Data entries:
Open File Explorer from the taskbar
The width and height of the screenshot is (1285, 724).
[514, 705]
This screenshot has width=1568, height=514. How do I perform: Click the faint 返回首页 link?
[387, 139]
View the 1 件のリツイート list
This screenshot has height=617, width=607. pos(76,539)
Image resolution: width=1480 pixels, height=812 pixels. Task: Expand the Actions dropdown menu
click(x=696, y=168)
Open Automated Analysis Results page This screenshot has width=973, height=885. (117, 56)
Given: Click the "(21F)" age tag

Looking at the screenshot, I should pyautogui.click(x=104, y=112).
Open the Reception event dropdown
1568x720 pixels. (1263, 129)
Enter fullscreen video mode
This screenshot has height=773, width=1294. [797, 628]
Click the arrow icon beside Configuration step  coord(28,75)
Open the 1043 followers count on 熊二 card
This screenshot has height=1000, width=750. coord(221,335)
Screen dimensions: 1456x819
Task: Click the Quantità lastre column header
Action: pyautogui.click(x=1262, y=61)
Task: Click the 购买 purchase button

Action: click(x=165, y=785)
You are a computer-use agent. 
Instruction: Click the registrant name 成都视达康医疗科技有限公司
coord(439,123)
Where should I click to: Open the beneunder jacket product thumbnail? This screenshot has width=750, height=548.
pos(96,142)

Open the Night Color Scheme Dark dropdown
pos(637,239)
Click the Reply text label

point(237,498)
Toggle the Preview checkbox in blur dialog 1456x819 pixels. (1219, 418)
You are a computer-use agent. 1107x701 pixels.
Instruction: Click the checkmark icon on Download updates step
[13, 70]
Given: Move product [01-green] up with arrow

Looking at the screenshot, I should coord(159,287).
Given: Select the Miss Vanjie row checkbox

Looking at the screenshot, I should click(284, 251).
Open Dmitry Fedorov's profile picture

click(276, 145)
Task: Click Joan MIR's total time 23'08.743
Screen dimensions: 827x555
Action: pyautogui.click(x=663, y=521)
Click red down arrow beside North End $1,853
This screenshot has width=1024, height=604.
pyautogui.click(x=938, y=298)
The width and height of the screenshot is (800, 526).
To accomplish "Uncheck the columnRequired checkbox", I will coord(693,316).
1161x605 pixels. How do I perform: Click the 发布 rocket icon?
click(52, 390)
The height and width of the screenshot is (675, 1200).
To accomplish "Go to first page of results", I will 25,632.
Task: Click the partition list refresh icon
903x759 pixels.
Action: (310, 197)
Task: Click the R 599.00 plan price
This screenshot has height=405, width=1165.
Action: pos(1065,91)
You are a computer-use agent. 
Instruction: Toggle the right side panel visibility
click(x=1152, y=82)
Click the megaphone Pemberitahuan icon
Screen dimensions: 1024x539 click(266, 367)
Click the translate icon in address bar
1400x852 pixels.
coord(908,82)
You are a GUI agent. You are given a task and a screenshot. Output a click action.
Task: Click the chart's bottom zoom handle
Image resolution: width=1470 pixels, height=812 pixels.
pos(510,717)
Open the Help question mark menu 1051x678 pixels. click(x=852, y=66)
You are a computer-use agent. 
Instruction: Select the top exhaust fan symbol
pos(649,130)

Instructions for the task:
Extract each line in the items above that includes the word "pixels".

Result below:
Image resolution: width=1480 pixels, height=812 pixels. Task: Expand the Actions dropdown menu
1568x720 pixels. (1263, 129)
Toggle the Preview checkbox in blur dialog 1456x819 pixels. (1219, 418)
You are a computer-use agent. 1107x701 pixels.
1161x605 pixels. How do I perform: Click the 发布 rocket icon?
903x759 pixels.
1400x852 pixels.
Image resolution: width=1470 pixels, height=812 pixels.
Open the Help question mark menu 1051x678 pixels. click(x=852, y=66)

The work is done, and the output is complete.